O foco se move de um plano de nitidez para outro durante a gravação — enquanto a câmera permanece imóvel. Este é o ofício por trás disso, e acontece mais rápido ou mais devagar, dependendo de como você quer contar a história. No set, o assistente de foco senta-se na alça de foco, os olhos no monitor, a mão na engrenagem. Meio segundo antes e o espectador ainda vê o fundo desfocado quando já deveria estar olhando para a nova pessoa. Meio segundo depois e a dramaturgia se desintegra.
Clássicamente, funciona assim: o ator A está desfocado em profundidade, enquanto A' em primeiro plano é mostrado nítido. Então — enquanto A fala ou gesticula — o foco é arrastado. A nitidez se move do personagem da frente para o de trás. De repente, o espectador não vê mais o rosto em primeiro plano, mas a reação atrás. Isso direciona o olhar sem corte, sem movimento de câmera. Pura gramática de foco. No drama, muitas vezes sutil, quase imperceptível — dois segundos, curva suave. No cinema de ação, às vezes agressivo: o foco salta de um objeto para outro, nítido e impressionante.

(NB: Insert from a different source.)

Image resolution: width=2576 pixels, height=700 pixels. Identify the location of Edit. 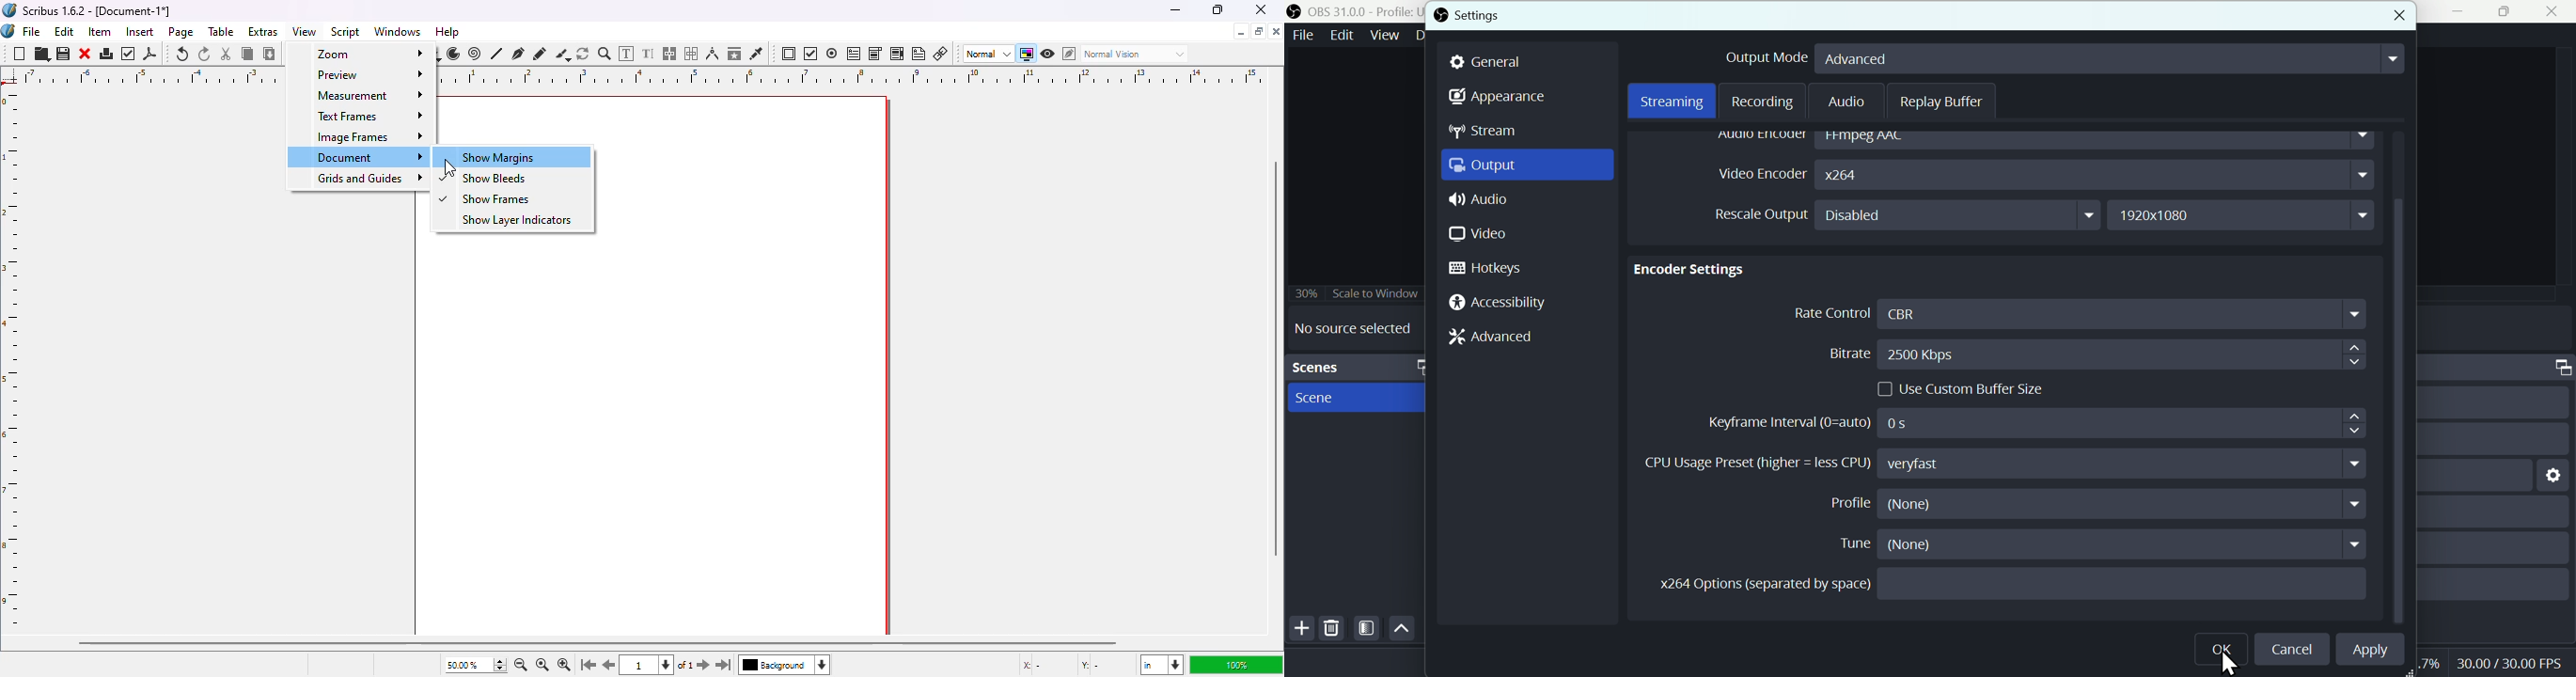
(1343, 34).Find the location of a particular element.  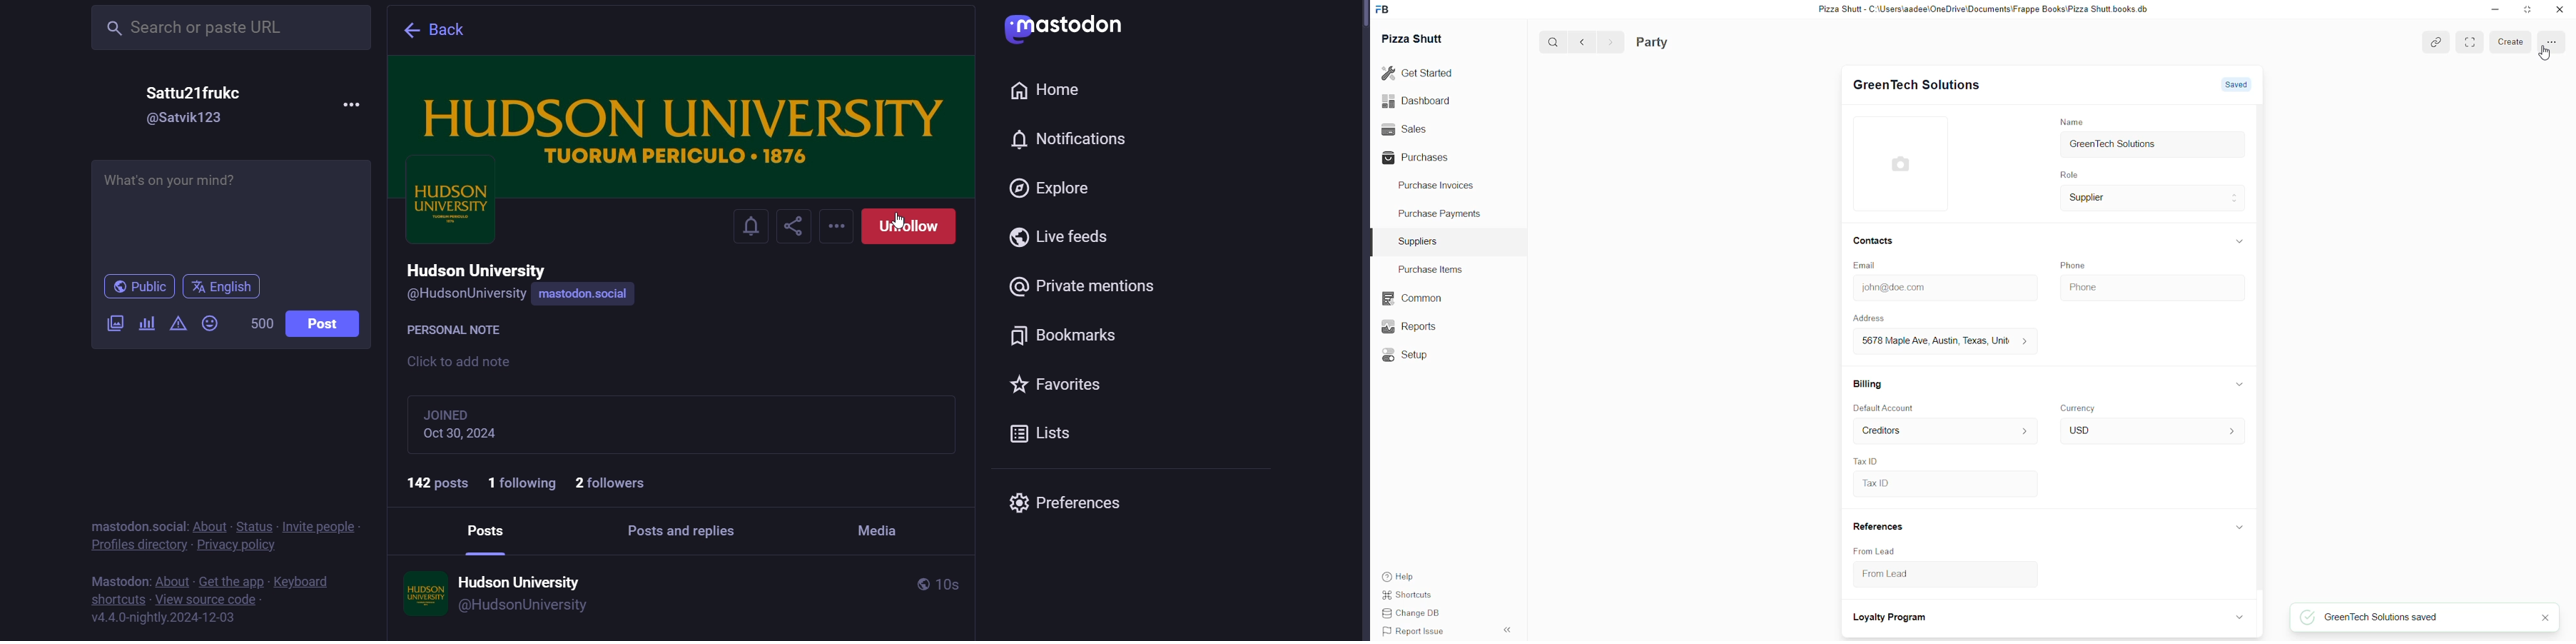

A execução técnica exige precisão. Com uma abertura ampla (f/2.8 ou maior) a profundidade de campo é rasa — cada milímetro de erro na engrenagem se torna visível. Com f/5.6 ou f/8, torna-se mais tolerante, mas também menos dramático. Assistentes de câmera modernos trabalham com medidores a laser, marcam as distâncias com giz na roda do follow-focus. Alguns fotógrafos movem o foco intencionalmente de forma imprecisa — um leve desfoque no meio — para parecer mais naturalista. Outros preferem a precisão cirúrgica: ponto A, ponto B, apenas movimento entre eles, sem tremores.
O poder dramatúrgico reside na direção de atenção sem corte. Em cenas de diálogo entre duas pessoas, um "serrer" bem colocado pode mudar o peso emocional — quem fala, quem ouve, quem observa quem? Em um retrato individual, um "serrer" do olho para o lábio, da mão para a arma, funciona. É um jogo visual de alternância que o espectador não percebe conscientemente como um dispositivo técnico — mas como um foco natural da atenção. Esse é o truque: quando bem feito, parece um reflexo do próprio espectador.